Salı, Ekim 22, 2019

Yabancı

(...) Kurtuluş Savaşının önderleri, saray ve İstanbul hükümeti tarafından o günün modasına göre Bolşevik sayıldı. Cumhuriyet rejiminin, aşağıdan ve yukarıdan gelen feryatlarla yabancılığı ileri sürüldü. Şapka ve smokin yabancıydı. Latin harfleri yabancıydı. Medeni ve ceza kanunlarımız yabancı hukuk ideolojisini temsil ediyordu. Laiklik, devletçilik, halkçılık, felsefede, ekonomide, politikada birer yabancı hüviyet taşıyordu. Cumhuriyet demokrasisinin en iptidai unsurları bile yabancıydı. Lokomotifler, frijiderler, radyolar elektrik ütüleri ve kaloriferler  yabancıydı. Bütün tercüme romanları ve her türlü eserler, mürekkepli kalemler, yazı makineleri ve bütün sosyal kanunlardaki fikirler yabancıydı. Ziraatta, sanayide, ticarette ve her türlü içtimai ve ekonomik faaliyetimizdeki hüküm süren metot, teknik alet ve edevat yabancıydı. Fakat bütün bunları kabul ettik, çünkü etmemezlik edemezdik.
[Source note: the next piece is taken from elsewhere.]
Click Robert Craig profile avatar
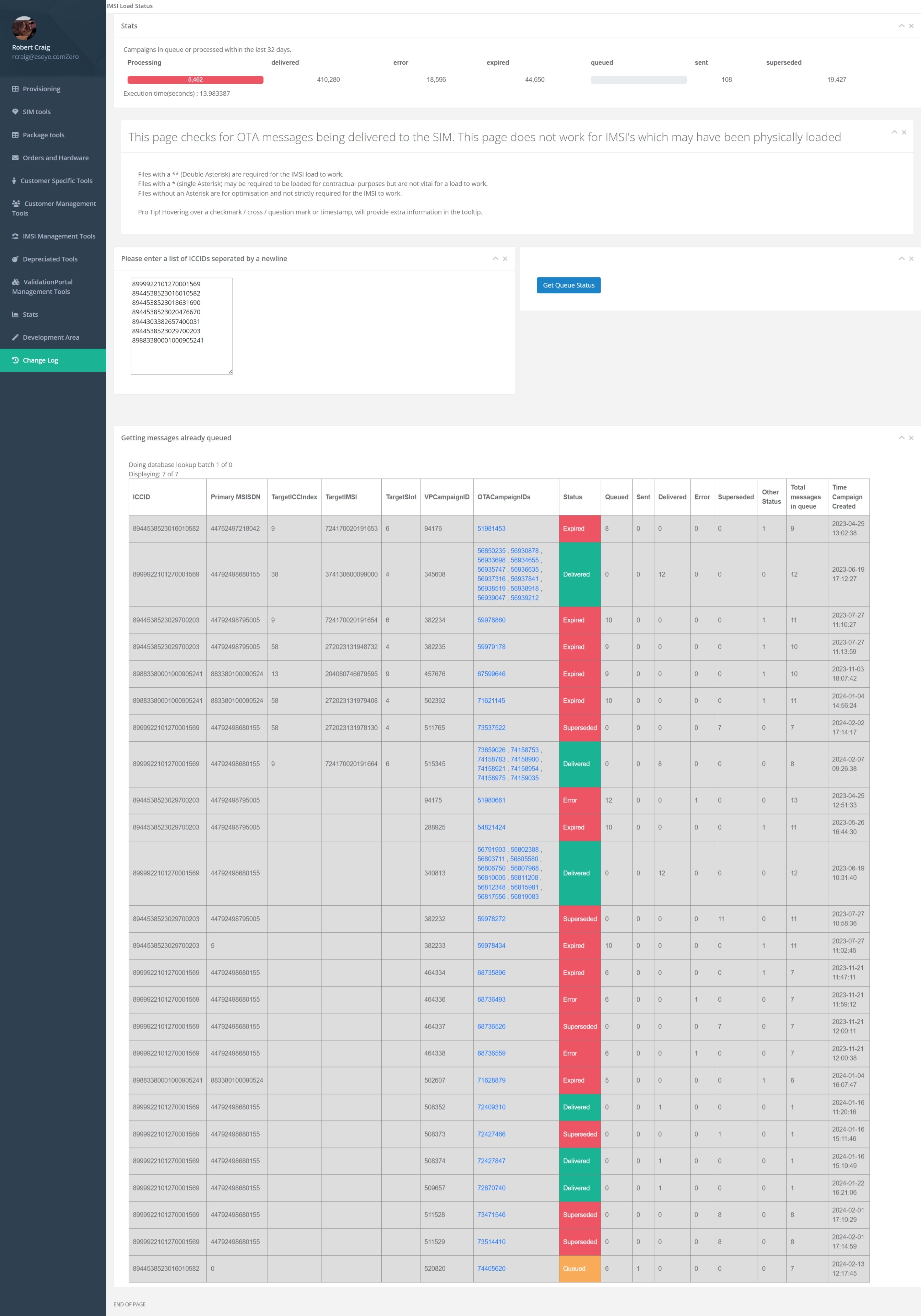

Dünün mahut modası yine geri gelmiş gibi görünüyor. Evindeki mutfak eşyasından cebindeki para çantasına, sırtındaki gömleğe ve kafasındaki bütün tefekkür malzemesine kadar her şeyi yabancı olanlar utanmadan, kendi ellerindeki bir “yabancı ideoloji” damgası, önüne geleni damgalamaya sözüm ona kirletmeye çalışıyorlar. Kendilerinden bir adım ileri atan herkes ya haindir ya casustur, yani yabancı ideoloji güden eşhas-ı muzırradandır! Bu öyle alçakça bir taktiktir ki, bu yüzden, bu taktiği kullananların menfaatperest halk düşmanı birer şarlatan, birer siyaset madrabazı olduğunu tarih daima ispat etmiştir (Esat Adil, Tan, 3.8.1945).